The bartender nods. Maverick hates that they’re talking about him like he isn’t even there, but he can’t find the words to protest. “He opened a tab with a hundred dollar bill; I think I owe him about fifty in change.”

“Give yourself a good tip, and then give the rest to me.” She hands Ice the change, which he puts in his pocket. Then Ice turns back to Maverick, his arms crossed over his chest and his brows arched slightly, and Maverick wants to punch him right in his perfect face. “Come on, Maverick.”

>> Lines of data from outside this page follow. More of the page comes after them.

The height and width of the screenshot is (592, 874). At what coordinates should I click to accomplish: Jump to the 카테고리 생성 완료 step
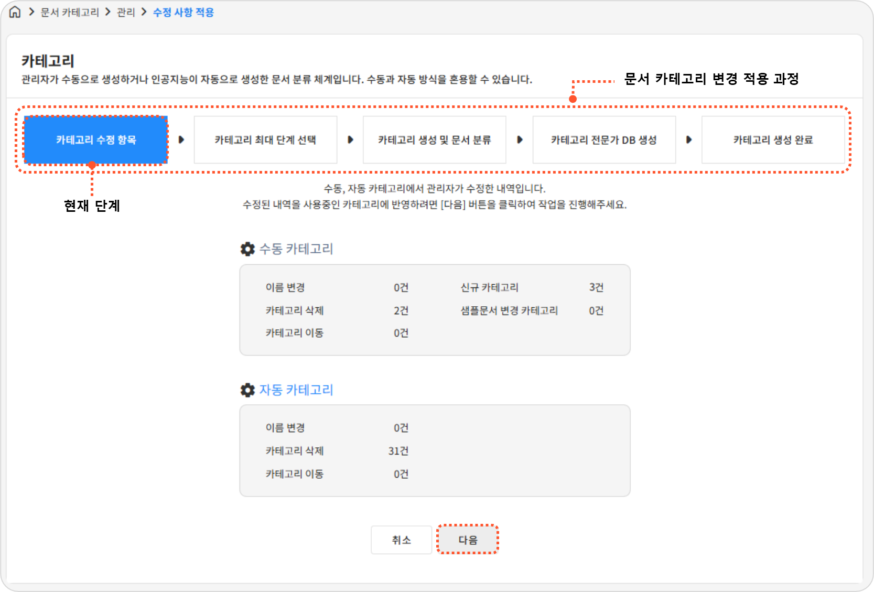pos(773,140)
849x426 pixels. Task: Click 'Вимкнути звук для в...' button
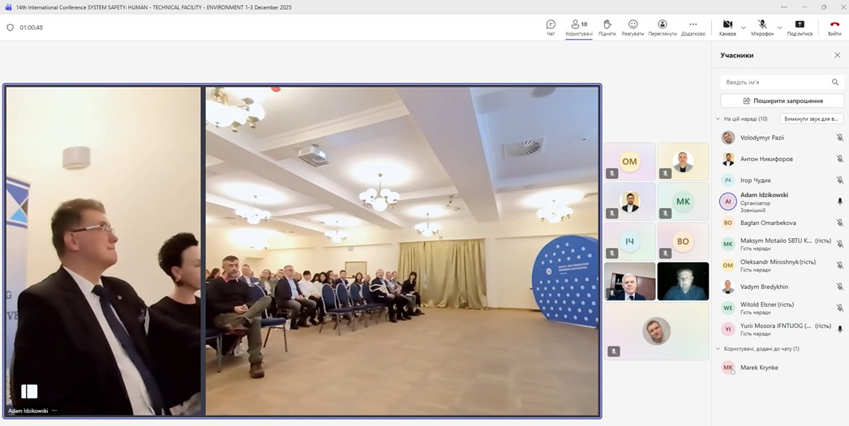(x=811, y=119)
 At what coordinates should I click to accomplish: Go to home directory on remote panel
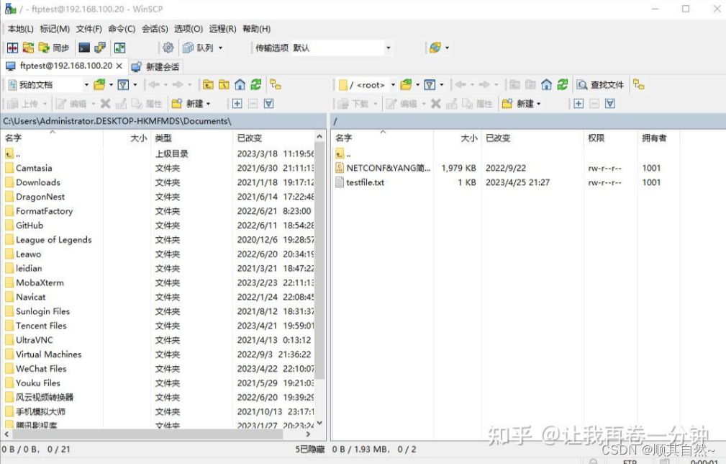pyautogui.click(x=545, y=84)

“I’m not a fuckin’ damsel in distress, Kazansky. I don’t need a ride home.” _Especially not when even fucking looking at you or hearing your voice makes me forget that I shouldn’t—_

“Mav,” Ice says quietly, and all the fight drains out of him at once. It had been twenty-five years since they’d last seen each other, but Ice could have said his name in that voice and Maverick would have gone to the moon for him had he asked.

And he can tell from the stares on his back (born from pity, he knows, or from a mutual grief) that this is as close to a graceful exit as he’s ever going to get. That this is Ice having his back, wingman to wingman. So he musters up the remaining ounces of dignity he has and follows Ice out of the bar, his head held up high.

Ice’s car is parked near the front, right next to Maverick’s bike — a nice gray Lexus that probably cost more than what Maverick earned in a year. Luckily, Ice doesn’t make conversation, so Maverick spends the ride staring out the window, watching the houses blur together. Which one of these is Bradley’s? Is he there alone, or are Bob and Phoenix there to keep him company now that Fritz can’t? Now that Fritz is—

“Mitchell.”

“Jesus.” Maverick startles, knocking his elbow hard against the seat console and biting back a hiss of pain. He’s still in the car, but they’re no longer moving, and the house Ice had parked in front of isn’t his. “This isn’t my place.”

“You didn’t tell me what your address was before you fell asleep,” Ice says, and Maverick feels his face go red. Had he really been asleep? “This is my house.”

Maverick’s tongue feels too big for his mouth. “What?”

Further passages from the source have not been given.